A spokesperson for Motor Match, said: "The new VED rates, tied to the retail price index, highlight the importance of understanding the environmental impact of your vehicle.

“Drivers with cars that produce higher levels of pollution will experience more substantial increases.

“Consider the eco-friendliness of your vehicle and explore cleaner alternatives to minimise the impact on your wallet.

"Electric car owners currently enjoy exemption from VED fees, providing a cost-effective and environmentally friendly option.”

However, the spokesperson added that this exemption could change from April 2025 and that drivers should keep a close eye on future developments and consider transitioning to electric as early as possible.

The spokesperson explained that if a driver recently purchased a brand-new car or owns a vehicle that was valued at over £40,000 when it was first registered, they should prepare themselves for additional costs.

The expensive car supplement will come into play, adding to their annual bill, Motor Match stated.

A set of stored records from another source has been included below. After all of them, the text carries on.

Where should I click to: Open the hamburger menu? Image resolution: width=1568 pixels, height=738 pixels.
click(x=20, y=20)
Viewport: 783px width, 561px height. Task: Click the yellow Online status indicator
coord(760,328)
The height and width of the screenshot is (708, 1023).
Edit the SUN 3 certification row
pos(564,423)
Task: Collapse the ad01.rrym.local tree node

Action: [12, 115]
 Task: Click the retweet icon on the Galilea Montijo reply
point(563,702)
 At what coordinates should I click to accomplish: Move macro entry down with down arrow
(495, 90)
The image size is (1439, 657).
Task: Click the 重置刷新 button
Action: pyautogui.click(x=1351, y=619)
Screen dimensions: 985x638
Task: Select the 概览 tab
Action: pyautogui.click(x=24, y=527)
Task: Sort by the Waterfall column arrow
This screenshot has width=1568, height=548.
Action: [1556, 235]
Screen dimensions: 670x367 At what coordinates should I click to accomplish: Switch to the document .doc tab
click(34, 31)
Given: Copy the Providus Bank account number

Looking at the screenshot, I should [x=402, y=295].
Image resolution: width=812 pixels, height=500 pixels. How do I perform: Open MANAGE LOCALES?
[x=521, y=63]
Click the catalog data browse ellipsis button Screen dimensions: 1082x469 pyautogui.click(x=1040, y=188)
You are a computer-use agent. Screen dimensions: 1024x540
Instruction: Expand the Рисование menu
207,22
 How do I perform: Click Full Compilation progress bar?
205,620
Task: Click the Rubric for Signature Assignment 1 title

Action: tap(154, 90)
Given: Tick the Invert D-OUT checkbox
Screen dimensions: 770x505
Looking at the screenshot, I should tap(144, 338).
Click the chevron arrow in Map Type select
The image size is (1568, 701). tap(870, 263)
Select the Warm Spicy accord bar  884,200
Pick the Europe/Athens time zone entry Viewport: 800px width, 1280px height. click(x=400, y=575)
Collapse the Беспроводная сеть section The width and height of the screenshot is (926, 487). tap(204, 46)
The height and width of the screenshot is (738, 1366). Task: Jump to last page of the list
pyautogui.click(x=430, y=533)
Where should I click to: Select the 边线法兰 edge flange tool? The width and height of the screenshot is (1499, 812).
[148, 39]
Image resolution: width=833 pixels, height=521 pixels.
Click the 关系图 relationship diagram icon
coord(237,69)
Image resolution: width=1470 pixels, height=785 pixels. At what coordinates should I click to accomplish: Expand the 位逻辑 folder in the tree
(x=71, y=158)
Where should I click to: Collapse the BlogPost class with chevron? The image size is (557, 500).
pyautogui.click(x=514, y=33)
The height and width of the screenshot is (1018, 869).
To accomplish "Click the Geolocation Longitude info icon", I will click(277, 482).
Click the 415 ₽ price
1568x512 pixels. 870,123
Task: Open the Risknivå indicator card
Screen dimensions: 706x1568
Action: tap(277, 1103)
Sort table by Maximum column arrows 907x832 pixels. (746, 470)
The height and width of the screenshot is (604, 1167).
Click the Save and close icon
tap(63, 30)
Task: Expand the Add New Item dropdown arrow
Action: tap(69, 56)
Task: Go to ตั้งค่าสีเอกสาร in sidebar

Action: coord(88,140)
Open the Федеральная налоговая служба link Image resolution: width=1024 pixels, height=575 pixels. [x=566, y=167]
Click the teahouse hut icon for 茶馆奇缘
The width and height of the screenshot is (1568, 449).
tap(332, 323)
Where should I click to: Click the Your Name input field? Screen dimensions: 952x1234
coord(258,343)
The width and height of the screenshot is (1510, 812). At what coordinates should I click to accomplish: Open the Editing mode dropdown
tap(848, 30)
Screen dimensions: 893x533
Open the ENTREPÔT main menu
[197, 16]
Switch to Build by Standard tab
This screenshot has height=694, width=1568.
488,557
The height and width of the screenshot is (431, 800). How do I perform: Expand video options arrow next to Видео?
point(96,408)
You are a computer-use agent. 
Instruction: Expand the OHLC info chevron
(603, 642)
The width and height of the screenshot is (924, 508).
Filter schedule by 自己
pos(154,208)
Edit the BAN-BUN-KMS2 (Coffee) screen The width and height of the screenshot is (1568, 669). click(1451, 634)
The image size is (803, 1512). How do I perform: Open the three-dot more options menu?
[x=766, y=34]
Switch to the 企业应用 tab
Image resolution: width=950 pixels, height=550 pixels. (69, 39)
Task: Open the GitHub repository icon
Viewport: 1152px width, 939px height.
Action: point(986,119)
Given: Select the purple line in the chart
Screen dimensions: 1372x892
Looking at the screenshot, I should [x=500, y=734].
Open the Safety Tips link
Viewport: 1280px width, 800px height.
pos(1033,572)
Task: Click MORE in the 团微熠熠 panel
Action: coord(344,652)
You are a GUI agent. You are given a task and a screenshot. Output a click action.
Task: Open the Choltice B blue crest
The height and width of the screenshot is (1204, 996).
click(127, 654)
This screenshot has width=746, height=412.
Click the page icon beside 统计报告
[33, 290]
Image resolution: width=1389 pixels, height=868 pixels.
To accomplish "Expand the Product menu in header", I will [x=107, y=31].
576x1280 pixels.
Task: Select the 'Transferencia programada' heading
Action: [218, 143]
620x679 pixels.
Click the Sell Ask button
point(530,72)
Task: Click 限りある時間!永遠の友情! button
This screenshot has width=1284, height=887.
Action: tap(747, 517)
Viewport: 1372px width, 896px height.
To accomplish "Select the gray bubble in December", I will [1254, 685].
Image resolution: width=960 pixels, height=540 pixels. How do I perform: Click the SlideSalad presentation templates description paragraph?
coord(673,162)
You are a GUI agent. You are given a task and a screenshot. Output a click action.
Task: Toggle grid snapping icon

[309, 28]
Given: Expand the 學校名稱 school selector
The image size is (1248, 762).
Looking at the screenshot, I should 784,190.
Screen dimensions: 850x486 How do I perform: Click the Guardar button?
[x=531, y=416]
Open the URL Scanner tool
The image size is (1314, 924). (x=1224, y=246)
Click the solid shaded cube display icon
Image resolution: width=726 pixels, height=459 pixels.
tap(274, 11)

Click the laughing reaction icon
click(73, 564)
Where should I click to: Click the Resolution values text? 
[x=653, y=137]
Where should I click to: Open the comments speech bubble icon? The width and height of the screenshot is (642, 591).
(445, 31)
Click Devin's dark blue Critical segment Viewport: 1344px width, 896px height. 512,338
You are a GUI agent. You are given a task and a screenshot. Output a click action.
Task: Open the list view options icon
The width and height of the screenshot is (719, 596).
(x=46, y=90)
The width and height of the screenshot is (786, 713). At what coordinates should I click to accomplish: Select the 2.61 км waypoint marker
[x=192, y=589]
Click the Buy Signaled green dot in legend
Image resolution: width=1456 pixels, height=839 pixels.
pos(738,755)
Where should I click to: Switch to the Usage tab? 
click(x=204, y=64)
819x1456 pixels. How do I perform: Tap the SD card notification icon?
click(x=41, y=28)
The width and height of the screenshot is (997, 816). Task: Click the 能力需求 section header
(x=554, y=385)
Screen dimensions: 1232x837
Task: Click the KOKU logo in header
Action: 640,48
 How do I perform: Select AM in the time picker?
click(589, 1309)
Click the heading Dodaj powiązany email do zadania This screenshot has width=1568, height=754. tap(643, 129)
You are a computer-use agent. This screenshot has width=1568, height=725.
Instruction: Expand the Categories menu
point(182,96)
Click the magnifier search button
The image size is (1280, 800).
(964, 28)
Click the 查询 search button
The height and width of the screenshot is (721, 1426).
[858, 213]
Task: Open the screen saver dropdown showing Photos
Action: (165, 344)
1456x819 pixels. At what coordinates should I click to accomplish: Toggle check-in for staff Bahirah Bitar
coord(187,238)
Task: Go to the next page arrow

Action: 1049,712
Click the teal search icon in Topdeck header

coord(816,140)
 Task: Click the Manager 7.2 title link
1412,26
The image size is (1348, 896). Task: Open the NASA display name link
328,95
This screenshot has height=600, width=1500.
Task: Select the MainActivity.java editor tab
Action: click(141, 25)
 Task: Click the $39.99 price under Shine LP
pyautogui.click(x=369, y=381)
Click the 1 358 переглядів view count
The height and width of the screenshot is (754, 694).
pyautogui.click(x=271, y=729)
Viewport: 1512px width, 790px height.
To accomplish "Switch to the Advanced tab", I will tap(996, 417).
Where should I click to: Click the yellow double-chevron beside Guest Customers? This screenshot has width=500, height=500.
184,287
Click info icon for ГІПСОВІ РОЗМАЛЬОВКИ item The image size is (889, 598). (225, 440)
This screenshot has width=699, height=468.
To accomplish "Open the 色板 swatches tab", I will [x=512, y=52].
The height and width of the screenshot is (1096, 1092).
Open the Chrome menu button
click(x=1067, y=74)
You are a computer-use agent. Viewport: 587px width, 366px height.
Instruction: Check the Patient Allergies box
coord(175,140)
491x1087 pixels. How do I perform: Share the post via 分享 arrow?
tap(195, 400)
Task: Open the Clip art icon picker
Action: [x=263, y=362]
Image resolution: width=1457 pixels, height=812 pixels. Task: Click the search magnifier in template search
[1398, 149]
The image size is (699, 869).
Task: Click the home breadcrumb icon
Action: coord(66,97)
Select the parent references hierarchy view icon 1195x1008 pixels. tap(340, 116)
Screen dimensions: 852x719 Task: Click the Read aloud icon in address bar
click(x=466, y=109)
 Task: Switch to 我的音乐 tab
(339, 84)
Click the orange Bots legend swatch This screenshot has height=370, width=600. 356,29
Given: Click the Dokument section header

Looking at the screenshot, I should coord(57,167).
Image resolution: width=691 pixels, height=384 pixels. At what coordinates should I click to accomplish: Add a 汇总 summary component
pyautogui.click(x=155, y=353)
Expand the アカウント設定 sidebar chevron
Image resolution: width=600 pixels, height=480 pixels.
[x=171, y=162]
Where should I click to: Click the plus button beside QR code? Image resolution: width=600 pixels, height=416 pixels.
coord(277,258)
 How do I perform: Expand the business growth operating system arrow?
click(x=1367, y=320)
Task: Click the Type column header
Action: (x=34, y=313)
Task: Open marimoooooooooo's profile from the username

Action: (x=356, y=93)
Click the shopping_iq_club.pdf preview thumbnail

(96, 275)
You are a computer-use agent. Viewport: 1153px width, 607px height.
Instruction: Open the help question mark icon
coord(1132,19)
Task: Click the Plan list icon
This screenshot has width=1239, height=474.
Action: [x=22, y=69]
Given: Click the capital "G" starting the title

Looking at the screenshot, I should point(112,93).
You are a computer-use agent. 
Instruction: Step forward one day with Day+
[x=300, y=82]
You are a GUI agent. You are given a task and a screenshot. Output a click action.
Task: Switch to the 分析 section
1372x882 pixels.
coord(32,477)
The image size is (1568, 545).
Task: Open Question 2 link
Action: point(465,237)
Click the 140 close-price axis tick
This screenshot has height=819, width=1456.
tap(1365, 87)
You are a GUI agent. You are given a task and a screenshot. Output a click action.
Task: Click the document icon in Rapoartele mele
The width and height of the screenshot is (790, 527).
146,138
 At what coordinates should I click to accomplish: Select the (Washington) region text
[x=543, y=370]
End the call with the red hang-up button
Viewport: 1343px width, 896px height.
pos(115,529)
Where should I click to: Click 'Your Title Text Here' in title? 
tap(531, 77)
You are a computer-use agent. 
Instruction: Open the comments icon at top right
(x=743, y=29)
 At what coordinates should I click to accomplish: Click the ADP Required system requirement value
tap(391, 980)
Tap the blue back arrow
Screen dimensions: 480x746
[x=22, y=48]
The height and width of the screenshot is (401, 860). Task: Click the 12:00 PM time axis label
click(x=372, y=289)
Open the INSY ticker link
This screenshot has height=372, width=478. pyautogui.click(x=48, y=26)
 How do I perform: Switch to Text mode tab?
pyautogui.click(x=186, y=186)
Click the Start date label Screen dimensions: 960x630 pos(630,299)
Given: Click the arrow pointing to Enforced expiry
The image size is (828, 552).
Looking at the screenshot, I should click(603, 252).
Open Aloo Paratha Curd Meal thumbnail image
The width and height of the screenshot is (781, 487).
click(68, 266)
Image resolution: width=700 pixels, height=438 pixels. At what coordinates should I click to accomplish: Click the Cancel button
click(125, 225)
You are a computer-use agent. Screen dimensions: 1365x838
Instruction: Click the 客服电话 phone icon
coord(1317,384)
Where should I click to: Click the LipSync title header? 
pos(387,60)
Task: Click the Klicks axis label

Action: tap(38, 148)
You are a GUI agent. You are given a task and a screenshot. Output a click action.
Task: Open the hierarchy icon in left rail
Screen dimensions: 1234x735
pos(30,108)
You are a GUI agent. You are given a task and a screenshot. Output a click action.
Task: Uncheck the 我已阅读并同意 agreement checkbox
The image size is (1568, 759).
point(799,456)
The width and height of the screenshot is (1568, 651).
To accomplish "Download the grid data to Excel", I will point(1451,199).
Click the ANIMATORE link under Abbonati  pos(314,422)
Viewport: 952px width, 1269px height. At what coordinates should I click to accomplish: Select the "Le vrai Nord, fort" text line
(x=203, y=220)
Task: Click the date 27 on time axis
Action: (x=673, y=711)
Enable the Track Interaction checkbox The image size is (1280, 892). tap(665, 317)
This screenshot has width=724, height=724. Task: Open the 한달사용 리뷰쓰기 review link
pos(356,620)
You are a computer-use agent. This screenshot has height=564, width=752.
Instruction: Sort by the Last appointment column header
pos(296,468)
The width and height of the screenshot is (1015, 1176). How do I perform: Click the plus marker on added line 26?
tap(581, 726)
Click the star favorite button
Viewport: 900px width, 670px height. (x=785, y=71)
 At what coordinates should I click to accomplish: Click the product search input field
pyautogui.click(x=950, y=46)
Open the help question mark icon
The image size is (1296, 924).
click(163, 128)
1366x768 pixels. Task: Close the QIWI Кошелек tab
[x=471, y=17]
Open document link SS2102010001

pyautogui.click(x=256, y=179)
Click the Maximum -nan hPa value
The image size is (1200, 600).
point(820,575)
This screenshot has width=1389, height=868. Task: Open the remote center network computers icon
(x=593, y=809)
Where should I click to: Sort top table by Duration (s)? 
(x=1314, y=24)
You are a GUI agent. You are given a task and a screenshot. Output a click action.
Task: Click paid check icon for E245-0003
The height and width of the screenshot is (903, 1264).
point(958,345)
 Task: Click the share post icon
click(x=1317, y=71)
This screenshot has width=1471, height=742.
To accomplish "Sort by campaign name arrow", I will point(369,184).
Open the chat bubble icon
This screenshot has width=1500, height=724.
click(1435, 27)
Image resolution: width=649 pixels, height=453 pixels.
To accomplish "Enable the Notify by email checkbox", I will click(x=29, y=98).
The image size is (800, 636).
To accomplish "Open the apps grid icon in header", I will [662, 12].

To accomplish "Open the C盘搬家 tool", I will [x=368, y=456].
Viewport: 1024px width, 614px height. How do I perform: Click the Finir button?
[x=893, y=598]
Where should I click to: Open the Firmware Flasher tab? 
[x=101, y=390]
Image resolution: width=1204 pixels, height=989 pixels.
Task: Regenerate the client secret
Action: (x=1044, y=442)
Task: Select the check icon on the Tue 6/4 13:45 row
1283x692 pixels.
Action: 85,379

For drivers of older cars, especially those registered before March 1, 2001, the tax rate is based on the engine size rather than the vehicle’s emissions, so understanding which engine group the vehicle sits in will be key.

As rates vary based on emission levels, Motor Match said to be proactive in checking a car's category and anticipate any adjustments to yearly taxes.

The Government explained that by increasing VED rates to fall in line with inflation it will ensure that the levy receipts are maintained in real terms and that motorists make a fair contribution to the public finances.

The increased VED was announced in the Autumn Statement last year by the Chancellor of the Exchequer, Jeremy Hunt.

The measure will impact all cars, vans, motorcycles and motorcycle trade licences within the UK and comes into effect after April 1.


Cars on a road

The car tax changes were announced in the 2023 Autumn Statement by Jeremy Hunt


VED is a tax on vehicles used or kept on public roads with rates varying depending on the vehicle type, its characteristics such as emissions and its date of first registration.